((

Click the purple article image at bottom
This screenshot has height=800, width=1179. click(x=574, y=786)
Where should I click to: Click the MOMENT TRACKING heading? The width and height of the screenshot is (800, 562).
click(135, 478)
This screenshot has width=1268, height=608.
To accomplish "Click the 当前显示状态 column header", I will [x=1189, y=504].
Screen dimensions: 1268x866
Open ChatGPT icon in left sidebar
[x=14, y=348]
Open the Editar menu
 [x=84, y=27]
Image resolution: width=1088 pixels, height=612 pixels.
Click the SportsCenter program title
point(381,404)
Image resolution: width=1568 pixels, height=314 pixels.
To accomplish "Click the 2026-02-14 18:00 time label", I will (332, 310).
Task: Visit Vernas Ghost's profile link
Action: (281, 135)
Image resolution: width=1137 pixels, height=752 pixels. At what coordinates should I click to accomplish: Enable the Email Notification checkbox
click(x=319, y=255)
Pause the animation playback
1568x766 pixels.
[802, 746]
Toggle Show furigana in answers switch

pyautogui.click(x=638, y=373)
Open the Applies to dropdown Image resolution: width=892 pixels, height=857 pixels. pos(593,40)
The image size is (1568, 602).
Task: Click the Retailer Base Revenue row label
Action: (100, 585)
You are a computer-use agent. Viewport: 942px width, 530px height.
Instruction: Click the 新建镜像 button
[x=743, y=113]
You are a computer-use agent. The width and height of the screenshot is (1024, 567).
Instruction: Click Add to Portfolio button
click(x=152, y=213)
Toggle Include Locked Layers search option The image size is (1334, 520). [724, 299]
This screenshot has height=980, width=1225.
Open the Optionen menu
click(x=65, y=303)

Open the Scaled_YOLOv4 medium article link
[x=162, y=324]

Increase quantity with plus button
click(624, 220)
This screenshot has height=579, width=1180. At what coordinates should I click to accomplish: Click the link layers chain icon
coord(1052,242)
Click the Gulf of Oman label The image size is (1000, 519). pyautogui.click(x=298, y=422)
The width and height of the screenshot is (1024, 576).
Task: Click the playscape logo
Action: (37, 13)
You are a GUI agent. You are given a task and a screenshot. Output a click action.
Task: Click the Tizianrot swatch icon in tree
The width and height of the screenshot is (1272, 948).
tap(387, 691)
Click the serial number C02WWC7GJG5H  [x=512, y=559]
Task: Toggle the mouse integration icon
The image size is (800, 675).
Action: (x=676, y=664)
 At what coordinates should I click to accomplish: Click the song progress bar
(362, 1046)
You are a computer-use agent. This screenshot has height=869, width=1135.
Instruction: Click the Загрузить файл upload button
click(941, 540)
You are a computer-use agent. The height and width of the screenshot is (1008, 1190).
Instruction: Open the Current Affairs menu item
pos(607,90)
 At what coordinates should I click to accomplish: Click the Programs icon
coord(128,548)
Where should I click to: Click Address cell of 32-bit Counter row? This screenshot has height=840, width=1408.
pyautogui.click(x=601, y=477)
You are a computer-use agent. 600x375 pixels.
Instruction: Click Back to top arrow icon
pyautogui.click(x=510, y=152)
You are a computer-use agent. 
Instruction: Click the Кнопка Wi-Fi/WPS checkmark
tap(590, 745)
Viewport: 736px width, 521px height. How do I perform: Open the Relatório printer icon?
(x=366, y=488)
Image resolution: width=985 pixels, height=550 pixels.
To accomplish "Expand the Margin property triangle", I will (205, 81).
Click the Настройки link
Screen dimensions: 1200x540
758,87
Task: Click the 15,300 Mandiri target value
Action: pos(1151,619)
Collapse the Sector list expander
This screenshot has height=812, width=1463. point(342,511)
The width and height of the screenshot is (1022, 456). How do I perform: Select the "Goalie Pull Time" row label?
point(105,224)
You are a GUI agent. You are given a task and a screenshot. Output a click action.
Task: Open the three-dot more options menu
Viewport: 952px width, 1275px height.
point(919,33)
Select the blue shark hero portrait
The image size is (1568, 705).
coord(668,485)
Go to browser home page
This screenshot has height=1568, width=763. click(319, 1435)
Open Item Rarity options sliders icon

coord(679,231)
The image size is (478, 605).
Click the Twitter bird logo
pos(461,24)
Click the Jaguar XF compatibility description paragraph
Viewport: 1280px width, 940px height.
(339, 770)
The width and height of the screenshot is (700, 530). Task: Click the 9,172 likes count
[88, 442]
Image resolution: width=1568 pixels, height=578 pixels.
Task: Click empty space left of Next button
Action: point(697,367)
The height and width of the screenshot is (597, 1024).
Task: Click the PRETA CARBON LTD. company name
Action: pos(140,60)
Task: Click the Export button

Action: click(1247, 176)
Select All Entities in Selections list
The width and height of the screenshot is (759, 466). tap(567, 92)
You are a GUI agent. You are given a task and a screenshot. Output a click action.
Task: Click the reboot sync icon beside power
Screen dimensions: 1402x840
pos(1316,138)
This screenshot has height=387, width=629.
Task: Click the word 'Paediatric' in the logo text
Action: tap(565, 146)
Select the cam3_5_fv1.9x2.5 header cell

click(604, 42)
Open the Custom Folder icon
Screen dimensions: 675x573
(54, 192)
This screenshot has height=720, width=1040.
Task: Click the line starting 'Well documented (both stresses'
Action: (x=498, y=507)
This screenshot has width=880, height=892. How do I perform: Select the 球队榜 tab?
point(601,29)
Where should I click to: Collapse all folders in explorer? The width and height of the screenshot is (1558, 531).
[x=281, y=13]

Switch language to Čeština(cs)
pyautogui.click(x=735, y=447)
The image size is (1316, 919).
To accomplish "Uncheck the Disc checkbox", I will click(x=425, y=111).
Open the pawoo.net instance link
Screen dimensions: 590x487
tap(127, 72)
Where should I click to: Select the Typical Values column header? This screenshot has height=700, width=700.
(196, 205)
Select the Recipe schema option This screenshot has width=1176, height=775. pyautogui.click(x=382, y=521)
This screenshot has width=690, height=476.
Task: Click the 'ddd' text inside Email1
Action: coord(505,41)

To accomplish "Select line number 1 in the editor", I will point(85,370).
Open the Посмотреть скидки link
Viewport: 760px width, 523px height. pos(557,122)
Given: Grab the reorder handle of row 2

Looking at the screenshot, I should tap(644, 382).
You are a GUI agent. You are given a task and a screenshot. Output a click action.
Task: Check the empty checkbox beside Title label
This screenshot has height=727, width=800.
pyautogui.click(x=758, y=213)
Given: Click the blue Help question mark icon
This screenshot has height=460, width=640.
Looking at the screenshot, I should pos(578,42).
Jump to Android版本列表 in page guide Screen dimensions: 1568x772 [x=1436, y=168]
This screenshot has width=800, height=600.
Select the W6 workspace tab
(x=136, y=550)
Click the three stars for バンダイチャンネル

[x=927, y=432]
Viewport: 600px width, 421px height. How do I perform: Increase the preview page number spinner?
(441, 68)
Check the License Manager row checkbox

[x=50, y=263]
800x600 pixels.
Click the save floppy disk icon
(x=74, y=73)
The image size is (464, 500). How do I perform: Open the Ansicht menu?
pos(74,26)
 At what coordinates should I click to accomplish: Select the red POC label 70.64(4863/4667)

))

→ **Problem requirements**
Give the listing above again in full, exactly as written.

→ **The answer**
Click the purple article image at bottom
This screenshot has height=800, width=1179. click(x=574, y=786)
Where should I click to: Click the MOMENT TRACKING heading? The width and height of the screenshot is (800, 562).
click(135, 478)
This screenshot has width=1268, height=608.
To accomplish "Click the 当前显示状态 column header", I will [x=1189, y=504].
Screen dimensions: 1268x866
Open ChatGPT icon in left sidebar
[x=14, y=348]
Open the Editar menu
 [x=84, y=27]
Image resolution: width=1088 pixels, height=612 pixels.
Click the SportsCenter program title
point(381,404)
Image resolution: width=1568 pixels, height=314 pixels.
To accomplish "Click the 2026-02-14 18:00 time label", I will (332, 310).
Task: Visit Vernas Ghost's profile link
Action: (281, 135)
Image resolution: width=1137 pixels, height=752 pixels. At what coordinates should I click to accomplish: Enable the Email Notification checkbox
click(x=319, y=255)
Pause the animation playback
1568x766 pixels.
[802, 746]
Toggle Show furigana in answers switch

pyautogui.click(x=638, y=373)
Open the Applies to dropdown Image resolution: width=892 pixels, height=857 pixels. pos(593,40)
The image size is (1568, 602).
Task: Click the Retailer Base Revenue row label
Action: (100, 585)
You are a computer-use agent. Viewport: 942px width, 530px height.
Instruction: Click the 新建镜像 button
[x=743, y=113]
You are a computer-use agent. The width and height of the screenshot is (1024, 567).
Instruction: Click Add to Portfolio button
click(x=152, y=213)
Toggle Include Locked Layers search option The image size is (1334, 520). [724, 299]
This screenshot has height=980, width=1225.
Open the Optionen menu
click(x=65, y=303)

Open the Scaled_YOLOv4 medium article link
[x=162, y=324]

Increase quantity with plus button
click(624, 220)
This screenshot has height=579, width=1180. At what coordinates should I click to accomplish: Click the link layers chain icon
coord(1052,242)
Click the Gulf of Oman label The image size is (1000, 519). pyautogui.click(x=298, y=422)
The width and height of the screenshot is (1024, 576).
Task: Click the playscape logo
Action: (37, 13)
You are a GUI agent. You are given a task and a screenshot. Output a click action.
Task: Click the Tizianrot swatch icon in tree
The width and height of the screenshot is (1272, 948).
tap(387, 691)
Click the serial number C02WWC7GJG5H  [x=512, y=559]
Task: Toggle the mouse integration icon
The image size is (800, 675).
Action: (x=676, y=664)
 At what coordinates should I click to accomplish: Click the song progress bar
(362, 1046)
You are a computer-use agent. This screenshot has height=869, width=1135.
Instruction: Click the Загрузить файл upload button
click(941, 540)
You are a computer-use agent. The height and width of the screenshot is (1008, 1190).
Instruction: Open the Current Affairs menu item
pos(607,90)
 At what coordinates should I click to accomplish: Click the Programs icon
coord(128,548)
Where should I click to: Click Address cell of 32-bit Counter row? This screenshot has height=840, width=1408.
pyautogui.click(x=601, y=477)
You are a computer-use agent. 600x375 pixels.
Instruction: Click Back to top arrow icon
pyautogui.click(x=510, y=152)
You are a computer-use agent. 
Instruction: Click the Кнопка Wi-Fi/WPS checkmark
tap(590, 745)
Viewport: 736px width, 521px height. How do I perform: Open the Relatório printer icon?
(x=366, y=488)
Image resolution: width=985 pixels, height=550 pixels.
To accomplish "Expand the Margin property triangle", I will (205, 81).
Click the Настройки link
Screen dimensions: 1200x540
758,87
Task: Click the 15,300 Mandiri target value
Action: pos(1151,619)
Collapse the Sector list expander
This screenshot has height=812, width=1463. point(342,511)
The width and height of the screenshot is (1022, 456). How do I perform: Select the "Goalie Pull Time" row label?
point(105,224)
You are a GUI agent. You are given a task and a screenshot. Output a click action.
Task: Open the three-dot more options menu
Viewport: 952px width, 1275px height.
point(919,33)
Select the blue shark hero portrait
The image size is (1568, 705).
coord(668,485)
Go to browser home page
This screenshot has height=1568, width=763. click(319, 1435)
Open Item Rarity options sliders icon

coord(679,231)
The image size is (478, 605).
Click the Twitter bird logo
pos(461,24)
Click the Jaguar XF compatibility description paragraph
Viewport: 1280px width, 940px height.
(339, 770)
The width and height of the screenshot is (700, 530). Task: Click the 9,172 likes count
[88, 442]
Image resolution: width=1568 pixels, height=578 pixels.
Task: Click empty space left of Next button
Action: point(697,367)
The height and width of the screenshot is (597, 1024).
Task: Click the PRETA CARBON LTD. company name
Action: pos(140,60)
Task: Click the Export button

Action: click(1247, 176)
Select All Entities in Selections list
The width and height of the screenshot is (759, 466). tap(567, 92)
You are a GUI agent. You are given a task and a screenshot. Output a click action.
Task: Click the reboot sync icon beside power
Screen dimensions: 1402x840
pos(1316,138)
This screenshot has height=387, width=629.
Task: Click the word 'Paediatric' in the logo text
Action: tap(565, 146)
Select the cam3_5_fv1.9x2.5 header cell

click(604, 42)
Open the Custom Folder icon
Screen dimensions: 675x573
(54, 192)
This screenshot has height=720, width=1040.
Task: Click the line starting 'Well documented (both stresses'
Action: (x=498, y=507)
This screenshot has width=880, height=892. How do I perform: Select the 球队榜 tab?
point(601,29)
Where should I click to: Collapse all folders in explorer? The width and height of the screenshot is (1558, 531).
[x=281, y=13]

Switch language to Čeština(cs)
pyautogui.click(x=735, y=447)
The image size is (1316, 919).
To accomplish "Uncheck the Disc checkbox", I will click(x=425, y=111).
Open the pawoo.net instance link
Screen dimensions: 590x487
tap(127, 72)
Where should I click to: Select the Typical Values column header? This screenshot has height=700, width=700.
(196, 205)
Select the Recipe schema option This screenshot has width=1176, height=775. pyautogui.click(x=382, y=521)
This screenshot has width=690, height=476.
Task: Click the 'ddd' text inside Email1
Action: coord(505,41)

To accomplish "Select line number 1 in the editor", I will point(85,370).
Open the Посмотреть скидки link
Viewport: 760px width, 523px height. pos(557,122)
Given: Grab the reorder handle of row 2

Looking at the screenshot, I should tap(644, 382).
You are a GUI agent. You are given a task and a screenshot. Output a click action.
Task: Check the empty checkbox beside Title label
This screenshot has height=727, width=800.
pyautogui.click(x=758, y=213)
Given: Click the blue Help question mark icon
This screenshot has height=460, width=640.
Looking at the screenshot, I should pos(578,42).
Jump to Android版本列表 in page guide Screen dimensions: 1568x772 [x=1436, y=168]
This screenshot has width=800, height=600.
Select the W6 workspace tab
(x=136, y=550)
Click the three stars for バンダイチャンネル

[x=927, y=432]
Viewport: 600px width, 421px height. How do I perform: Increase the preview page number spinner?
(441, 68)
Check the License Manager row checkbox

[x=50, y=263]
800x600 pixels.
Click the save floppy disk icon
(x=74, y=73)
The image size is (464, 500). How do I perform: Open the Ansicht menu?
pos(74,26)
 At what coordinates should I click to accomplish: Select the red POC label 70.64(4863/4667)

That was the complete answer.